= What is needed =
All lines in the records below that hold "text" are to be shown.

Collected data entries

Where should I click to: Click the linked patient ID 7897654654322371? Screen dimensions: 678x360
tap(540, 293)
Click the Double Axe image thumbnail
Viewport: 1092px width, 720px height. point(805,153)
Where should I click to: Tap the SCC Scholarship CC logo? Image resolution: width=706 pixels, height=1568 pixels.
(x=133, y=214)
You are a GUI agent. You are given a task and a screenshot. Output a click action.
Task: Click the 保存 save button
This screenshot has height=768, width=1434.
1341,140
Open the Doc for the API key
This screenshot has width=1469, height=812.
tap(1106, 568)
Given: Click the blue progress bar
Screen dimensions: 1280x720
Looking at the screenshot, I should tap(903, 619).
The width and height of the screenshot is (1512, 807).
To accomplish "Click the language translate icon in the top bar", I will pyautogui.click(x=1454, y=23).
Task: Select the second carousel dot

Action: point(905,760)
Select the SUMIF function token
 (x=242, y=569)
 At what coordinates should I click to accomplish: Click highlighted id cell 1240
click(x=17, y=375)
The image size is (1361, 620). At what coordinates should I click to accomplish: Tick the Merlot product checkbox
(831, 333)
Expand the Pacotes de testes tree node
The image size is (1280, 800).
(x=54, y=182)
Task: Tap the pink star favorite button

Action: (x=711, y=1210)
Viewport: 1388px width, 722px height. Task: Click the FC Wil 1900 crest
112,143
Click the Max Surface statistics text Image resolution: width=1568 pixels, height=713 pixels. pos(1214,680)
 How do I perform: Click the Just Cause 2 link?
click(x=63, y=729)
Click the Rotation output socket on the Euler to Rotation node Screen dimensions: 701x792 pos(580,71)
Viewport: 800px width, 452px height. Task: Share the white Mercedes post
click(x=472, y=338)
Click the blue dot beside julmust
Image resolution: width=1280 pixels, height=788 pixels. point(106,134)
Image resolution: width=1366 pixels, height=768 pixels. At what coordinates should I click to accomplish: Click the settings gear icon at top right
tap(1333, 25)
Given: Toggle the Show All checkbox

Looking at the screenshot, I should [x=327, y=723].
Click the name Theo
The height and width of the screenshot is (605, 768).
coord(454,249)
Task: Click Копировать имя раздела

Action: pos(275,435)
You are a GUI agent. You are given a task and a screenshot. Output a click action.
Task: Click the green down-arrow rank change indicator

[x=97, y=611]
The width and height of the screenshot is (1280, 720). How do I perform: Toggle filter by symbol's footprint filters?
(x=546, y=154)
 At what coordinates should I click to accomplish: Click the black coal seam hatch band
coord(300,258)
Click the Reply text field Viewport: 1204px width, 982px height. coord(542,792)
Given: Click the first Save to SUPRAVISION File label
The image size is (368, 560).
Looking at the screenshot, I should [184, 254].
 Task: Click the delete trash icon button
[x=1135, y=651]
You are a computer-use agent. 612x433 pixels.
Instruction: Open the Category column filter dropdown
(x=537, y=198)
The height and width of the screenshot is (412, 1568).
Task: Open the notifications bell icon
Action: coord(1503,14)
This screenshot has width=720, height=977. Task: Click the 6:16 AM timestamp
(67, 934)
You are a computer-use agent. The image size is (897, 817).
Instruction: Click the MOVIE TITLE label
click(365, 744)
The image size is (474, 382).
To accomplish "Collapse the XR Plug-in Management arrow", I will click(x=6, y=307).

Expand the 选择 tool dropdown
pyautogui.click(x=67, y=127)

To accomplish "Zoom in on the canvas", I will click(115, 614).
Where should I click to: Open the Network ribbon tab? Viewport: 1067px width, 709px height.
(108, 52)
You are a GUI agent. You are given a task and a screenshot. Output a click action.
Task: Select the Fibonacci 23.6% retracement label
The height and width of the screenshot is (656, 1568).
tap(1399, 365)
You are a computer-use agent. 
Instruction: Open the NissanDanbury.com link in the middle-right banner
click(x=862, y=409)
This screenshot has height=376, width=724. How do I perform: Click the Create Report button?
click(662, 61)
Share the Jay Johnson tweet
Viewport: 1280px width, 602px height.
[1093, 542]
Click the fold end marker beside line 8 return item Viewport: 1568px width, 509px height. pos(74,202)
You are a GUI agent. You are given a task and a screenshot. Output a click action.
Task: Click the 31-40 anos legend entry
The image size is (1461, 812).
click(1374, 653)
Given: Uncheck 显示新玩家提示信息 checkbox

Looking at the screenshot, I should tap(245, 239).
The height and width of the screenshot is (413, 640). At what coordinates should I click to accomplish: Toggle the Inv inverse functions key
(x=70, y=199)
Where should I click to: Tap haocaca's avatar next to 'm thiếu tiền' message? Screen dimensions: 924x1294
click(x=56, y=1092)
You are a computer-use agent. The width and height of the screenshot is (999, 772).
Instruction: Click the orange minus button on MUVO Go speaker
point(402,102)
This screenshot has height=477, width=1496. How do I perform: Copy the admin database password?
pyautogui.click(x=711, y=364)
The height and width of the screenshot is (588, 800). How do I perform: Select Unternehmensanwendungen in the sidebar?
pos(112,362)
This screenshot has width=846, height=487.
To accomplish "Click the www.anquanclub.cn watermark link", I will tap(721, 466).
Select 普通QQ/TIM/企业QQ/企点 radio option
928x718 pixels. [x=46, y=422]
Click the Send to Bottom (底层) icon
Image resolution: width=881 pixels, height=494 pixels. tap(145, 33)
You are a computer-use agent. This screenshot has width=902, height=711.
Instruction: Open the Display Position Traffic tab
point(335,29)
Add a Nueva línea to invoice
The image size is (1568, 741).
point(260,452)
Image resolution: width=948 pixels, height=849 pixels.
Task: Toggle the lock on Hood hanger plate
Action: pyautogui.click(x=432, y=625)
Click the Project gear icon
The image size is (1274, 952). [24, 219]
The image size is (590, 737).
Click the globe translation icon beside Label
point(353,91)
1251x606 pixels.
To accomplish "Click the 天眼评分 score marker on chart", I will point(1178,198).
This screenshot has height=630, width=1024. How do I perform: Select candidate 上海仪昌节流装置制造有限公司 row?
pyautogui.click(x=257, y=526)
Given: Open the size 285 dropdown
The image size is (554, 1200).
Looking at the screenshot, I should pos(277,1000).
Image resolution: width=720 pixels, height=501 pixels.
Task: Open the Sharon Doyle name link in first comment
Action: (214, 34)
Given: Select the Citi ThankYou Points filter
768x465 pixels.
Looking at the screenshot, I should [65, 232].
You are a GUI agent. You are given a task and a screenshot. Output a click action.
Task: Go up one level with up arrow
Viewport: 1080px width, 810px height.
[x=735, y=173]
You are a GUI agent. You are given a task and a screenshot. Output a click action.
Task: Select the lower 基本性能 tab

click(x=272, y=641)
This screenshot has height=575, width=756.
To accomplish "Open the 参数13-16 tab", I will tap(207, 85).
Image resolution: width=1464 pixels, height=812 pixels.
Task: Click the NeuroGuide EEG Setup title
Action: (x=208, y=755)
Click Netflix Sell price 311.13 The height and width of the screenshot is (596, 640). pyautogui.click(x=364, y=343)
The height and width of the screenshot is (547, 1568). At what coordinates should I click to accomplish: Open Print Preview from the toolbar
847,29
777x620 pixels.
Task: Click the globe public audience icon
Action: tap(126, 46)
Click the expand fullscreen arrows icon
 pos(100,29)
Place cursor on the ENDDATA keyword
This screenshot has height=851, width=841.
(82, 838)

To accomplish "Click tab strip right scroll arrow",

= Reply =
Click the Max Surface statistics text Image resolution: width=1568 pixels, height=713 pixels. pos(1214,680)
Click the Reply text field Viewport: 1204px width, 982px height. coord(542,792)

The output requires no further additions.